• Work to be completed: Transcribe the listing below only from the line with "Click the help" up to and including the line with "You are a computer-use agent. Viewport: 1366px".

☆ ☆ ☆ ☆

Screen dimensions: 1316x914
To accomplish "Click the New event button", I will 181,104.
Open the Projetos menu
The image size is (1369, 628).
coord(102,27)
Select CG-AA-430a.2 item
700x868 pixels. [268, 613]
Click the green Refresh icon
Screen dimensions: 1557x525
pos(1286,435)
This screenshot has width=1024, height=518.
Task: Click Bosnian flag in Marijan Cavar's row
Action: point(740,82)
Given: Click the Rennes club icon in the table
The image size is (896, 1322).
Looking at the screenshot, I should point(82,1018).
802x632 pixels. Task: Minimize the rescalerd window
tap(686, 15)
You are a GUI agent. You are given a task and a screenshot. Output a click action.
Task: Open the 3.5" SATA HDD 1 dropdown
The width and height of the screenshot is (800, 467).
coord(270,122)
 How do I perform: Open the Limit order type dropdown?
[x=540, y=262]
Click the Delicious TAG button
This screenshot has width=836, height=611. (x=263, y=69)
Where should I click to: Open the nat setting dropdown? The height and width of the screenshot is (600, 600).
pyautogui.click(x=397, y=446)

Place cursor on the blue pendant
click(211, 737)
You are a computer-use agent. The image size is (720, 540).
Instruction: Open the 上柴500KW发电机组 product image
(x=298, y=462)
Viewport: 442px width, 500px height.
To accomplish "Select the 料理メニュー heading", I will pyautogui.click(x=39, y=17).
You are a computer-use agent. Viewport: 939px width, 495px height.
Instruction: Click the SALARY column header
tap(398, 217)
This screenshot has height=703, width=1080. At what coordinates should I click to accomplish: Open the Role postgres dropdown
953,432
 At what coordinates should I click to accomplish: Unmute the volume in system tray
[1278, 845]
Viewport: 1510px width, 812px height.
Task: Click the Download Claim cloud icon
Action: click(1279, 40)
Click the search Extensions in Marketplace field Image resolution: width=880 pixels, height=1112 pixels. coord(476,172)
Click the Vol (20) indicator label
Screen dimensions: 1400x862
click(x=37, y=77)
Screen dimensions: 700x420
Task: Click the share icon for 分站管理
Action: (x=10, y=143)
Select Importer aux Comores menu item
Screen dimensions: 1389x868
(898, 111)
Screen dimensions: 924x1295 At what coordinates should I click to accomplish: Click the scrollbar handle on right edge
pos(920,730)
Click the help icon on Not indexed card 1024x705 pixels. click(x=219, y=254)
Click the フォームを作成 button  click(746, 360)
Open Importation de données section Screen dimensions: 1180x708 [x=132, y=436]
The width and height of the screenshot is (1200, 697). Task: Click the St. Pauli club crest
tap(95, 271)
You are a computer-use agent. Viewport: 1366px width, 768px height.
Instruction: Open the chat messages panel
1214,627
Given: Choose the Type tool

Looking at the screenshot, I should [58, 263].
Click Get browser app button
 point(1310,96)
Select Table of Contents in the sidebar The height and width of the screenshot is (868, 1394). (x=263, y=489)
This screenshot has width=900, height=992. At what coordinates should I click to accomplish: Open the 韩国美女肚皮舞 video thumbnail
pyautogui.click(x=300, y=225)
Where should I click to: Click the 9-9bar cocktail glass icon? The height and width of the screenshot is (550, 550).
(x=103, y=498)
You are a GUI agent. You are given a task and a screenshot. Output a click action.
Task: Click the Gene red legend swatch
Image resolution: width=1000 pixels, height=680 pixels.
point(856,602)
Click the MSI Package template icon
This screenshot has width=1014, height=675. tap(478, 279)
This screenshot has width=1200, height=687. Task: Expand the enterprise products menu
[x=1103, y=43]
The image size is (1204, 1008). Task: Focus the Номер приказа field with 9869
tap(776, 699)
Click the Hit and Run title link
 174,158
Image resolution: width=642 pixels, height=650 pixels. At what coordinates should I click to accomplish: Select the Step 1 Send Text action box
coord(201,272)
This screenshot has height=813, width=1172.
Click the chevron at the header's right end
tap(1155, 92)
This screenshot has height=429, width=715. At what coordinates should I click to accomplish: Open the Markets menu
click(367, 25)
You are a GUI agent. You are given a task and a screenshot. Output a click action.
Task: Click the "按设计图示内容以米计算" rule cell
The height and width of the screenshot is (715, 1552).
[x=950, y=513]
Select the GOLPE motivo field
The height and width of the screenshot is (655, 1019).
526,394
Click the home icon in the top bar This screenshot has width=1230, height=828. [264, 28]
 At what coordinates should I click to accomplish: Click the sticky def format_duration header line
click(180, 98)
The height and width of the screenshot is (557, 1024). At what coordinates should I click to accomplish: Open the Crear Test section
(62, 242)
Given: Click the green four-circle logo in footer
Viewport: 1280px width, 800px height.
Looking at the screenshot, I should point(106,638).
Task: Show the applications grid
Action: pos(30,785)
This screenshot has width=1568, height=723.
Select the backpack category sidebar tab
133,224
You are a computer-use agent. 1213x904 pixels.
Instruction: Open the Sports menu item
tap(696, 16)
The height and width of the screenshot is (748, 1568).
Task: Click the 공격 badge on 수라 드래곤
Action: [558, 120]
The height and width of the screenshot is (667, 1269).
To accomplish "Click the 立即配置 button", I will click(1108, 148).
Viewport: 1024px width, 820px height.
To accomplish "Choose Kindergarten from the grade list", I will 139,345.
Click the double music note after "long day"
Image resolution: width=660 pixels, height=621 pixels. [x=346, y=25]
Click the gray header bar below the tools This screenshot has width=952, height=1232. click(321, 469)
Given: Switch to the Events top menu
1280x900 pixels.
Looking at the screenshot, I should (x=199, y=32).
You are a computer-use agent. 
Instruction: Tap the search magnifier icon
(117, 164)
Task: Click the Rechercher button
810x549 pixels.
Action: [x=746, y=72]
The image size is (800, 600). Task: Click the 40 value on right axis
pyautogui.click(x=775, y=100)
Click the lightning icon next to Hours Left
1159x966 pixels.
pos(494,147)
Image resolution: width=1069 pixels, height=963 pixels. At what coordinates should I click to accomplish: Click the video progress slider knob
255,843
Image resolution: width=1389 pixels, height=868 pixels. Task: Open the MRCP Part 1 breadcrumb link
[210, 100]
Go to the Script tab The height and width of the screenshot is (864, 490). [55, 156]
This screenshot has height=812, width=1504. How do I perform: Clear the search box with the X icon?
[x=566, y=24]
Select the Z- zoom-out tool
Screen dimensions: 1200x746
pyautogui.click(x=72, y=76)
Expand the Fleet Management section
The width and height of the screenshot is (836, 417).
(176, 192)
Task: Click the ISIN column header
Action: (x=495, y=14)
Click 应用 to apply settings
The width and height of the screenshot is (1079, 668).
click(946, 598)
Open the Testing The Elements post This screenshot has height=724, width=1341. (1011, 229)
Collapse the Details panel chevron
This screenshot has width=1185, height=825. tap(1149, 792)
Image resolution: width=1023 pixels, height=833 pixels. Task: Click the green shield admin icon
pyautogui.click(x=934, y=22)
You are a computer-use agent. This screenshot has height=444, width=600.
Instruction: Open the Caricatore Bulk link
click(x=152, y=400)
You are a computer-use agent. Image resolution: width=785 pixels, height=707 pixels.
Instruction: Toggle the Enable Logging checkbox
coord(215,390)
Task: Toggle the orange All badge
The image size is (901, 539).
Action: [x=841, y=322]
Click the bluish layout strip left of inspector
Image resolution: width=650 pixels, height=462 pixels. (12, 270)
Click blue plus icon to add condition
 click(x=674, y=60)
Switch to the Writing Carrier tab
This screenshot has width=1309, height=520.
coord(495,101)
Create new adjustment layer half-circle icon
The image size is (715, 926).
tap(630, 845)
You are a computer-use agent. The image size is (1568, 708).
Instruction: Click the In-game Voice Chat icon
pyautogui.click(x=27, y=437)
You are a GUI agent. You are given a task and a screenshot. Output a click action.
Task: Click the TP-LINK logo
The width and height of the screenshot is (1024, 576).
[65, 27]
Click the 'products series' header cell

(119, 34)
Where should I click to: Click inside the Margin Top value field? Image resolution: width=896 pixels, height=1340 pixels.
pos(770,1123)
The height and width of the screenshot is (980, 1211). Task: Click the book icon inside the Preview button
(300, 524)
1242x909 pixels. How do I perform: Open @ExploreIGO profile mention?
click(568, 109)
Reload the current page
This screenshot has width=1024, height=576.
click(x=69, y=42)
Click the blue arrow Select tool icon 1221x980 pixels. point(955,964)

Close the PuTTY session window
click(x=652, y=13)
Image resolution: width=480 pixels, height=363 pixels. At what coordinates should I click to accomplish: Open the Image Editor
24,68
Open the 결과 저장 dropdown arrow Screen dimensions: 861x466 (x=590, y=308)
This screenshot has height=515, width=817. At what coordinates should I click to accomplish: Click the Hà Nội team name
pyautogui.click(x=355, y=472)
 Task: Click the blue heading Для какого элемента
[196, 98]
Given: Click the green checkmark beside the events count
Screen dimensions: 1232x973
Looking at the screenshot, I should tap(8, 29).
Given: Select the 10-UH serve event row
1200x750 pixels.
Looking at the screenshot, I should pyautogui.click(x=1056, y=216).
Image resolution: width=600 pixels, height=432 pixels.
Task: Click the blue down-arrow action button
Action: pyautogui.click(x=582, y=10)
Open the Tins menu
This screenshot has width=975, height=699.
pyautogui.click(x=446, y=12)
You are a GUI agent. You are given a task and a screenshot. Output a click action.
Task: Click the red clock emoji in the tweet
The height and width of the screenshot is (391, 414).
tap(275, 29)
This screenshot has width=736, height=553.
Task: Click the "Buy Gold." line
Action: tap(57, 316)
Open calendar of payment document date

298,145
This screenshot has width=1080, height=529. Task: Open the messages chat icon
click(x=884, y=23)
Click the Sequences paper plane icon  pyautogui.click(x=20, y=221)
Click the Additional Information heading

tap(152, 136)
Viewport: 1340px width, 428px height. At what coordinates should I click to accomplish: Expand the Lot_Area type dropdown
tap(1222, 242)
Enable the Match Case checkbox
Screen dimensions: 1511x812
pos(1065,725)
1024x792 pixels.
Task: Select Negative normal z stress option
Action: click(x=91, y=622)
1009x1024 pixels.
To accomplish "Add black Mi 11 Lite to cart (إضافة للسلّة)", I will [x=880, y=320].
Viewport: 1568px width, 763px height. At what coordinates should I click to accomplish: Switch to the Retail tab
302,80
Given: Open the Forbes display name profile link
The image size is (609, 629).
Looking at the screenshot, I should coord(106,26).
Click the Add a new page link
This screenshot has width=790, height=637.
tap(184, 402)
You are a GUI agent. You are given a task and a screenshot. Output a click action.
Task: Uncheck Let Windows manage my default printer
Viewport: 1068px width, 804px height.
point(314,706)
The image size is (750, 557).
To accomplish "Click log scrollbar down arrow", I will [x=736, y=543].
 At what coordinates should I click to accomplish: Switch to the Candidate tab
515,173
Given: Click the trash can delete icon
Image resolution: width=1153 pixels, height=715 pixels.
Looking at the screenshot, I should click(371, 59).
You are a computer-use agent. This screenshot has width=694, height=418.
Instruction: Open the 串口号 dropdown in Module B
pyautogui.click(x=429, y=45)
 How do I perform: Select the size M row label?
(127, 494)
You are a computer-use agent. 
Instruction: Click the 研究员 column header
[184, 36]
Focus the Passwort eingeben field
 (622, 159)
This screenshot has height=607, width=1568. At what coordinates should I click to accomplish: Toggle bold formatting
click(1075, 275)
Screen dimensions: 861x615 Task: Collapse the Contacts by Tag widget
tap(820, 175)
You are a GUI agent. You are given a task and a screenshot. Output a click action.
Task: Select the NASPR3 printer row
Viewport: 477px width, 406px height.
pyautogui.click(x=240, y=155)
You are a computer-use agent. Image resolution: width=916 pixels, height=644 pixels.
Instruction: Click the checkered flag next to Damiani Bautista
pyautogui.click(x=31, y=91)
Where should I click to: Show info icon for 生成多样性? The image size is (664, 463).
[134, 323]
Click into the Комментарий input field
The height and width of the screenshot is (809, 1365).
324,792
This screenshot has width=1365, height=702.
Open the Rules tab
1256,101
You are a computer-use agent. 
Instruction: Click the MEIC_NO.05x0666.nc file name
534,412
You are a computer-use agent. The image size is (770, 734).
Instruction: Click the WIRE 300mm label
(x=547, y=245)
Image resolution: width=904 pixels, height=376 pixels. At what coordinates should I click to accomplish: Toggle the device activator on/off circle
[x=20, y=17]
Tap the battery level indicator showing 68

☆ ☆ ☆ ☆

• Completed exercise:
Click the help icon on Not indexed card 1024x705 pixels. click(x=219, y=254)
Click the フォームを作成 button  click(746, 360)
Open Importation de données section Screen dimensions: 1180x708 [x=132, y=436]
The width and height of the screenshot is (1200, 697). Task: Click the St. Pauli club crest
tap(95, 271)
You are a computer-use agent. Viewport: 1366px width, 768px height.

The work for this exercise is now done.